The records —
_ _ _ _ _ _ _
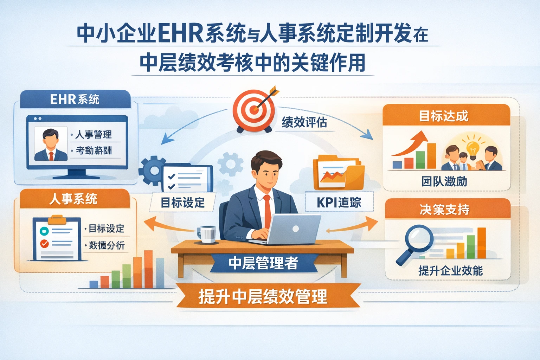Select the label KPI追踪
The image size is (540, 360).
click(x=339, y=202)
_ _ _ _ _ _ _
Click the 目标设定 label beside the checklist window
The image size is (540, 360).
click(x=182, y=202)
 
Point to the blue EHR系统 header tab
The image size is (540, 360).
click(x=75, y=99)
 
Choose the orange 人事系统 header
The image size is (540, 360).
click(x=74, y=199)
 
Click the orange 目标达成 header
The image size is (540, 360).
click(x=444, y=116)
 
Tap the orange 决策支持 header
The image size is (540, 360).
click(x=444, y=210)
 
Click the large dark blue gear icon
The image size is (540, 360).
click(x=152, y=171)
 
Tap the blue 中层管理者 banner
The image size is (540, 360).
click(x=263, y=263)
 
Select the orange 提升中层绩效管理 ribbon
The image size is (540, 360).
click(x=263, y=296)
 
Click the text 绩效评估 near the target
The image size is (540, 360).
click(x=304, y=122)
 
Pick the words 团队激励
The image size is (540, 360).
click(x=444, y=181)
_ _ _ _ _ _ _
Task goal — Rewrite the part of the records that opens with the line containing "Click the text 绩效评估 near the target" and closes with the line containing "click(x=444, y=181)", replacing "target" with "bullseye" and leaving everything else unchanged.

Written response —
Click the text 绩效评估 near the bullseye
The image size is (540, 360).
click(x=304, y=122)
 
Pick the words 团队激励
The image size is (540, 360).
click(x=444, y=181)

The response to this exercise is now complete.